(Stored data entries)
------------

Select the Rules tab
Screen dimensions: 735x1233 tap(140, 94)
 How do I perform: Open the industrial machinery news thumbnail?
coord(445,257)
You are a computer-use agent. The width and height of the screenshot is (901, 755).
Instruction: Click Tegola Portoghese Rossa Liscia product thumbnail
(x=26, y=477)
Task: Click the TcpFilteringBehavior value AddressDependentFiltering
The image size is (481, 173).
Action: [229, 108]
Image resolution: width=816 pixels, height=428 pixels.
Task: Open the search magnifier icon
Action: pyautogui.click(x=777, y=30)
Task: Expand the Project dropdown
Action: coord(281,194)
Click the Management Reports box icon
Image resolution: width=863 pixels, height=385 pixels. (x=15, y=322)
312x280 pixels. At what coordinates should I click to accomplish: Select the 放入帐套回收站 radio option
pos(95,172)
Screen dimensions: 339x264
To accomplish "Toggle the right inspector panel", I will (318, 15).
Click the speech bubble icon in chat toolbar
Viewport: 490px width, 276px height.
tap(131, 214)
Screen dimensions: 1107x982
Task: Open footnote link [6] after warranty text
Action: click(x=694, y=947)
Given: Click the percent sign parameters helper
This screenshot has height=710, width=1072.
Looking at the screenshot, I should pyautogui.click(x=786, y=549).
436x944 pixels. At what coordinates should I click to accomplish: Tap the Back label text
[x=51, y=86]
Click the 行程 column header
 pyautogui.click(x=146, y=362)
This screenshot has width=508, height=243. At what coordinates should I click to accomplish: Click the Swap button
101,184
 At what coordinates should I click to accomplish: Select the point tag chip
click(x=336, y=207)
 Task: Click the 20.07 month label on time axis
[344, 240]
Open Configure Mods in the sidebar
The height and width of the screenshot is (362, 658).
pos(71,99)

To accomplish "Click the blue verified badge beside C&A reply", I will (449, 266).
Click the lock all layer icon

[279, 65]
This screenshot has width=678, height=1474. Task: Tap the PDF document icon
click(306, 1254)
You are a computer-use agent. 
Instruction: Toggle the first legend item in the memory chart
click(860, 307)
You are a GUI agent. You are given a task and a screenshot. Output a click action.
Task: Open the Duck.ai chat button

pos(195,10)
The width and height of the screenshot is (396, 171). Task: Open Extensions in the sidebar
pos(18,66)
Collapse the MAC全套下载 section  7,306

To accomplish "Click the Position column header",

------------

[Problem to work on] Only the lines above starting with the one with "This screenshot has height=710, width=1072." and going through the one with "You are a GUI" are to be copied, word for word and with both ends kept.

[The answer]
This screenshot has height=710, width=1072.
Looking at the screenshot, I should pyautogui.click(x=786, y=549).
436x944 pixels. At what coordinates should I click to accomplish: Tap the Back label text
[x=51, y=86]
Click the 行程 column header
 pyautogui.click(x=146, y=362)
This screenshot has width=508, height=243. At what coordinates should I click to accomplish: Click the Swap button
101,184
 At what coordinates should I click to accomplish: Select the point tag chip
click(x=336, y=207)
 Task: Click the 20.07 month label on time axis
[344, 240]
Open Configure Mods in the sidebar
The height and width of the screenshot is (362, 658).
pos(71,99)

To accomplish "Click the blue verified badge beside C&A reply", I will (449, 266).
Click the lock all layer icon

[279, 65]
This screenshot has width=678, height=1474. Task: Tap the PDF document icon
click(306, 1254)
You are a computer-use agent. 
Instruction: Toggle the first legend item in the memory chart
click(860, 307)
You are a GUI agent. You are given a task and a screenshot. Output a click action.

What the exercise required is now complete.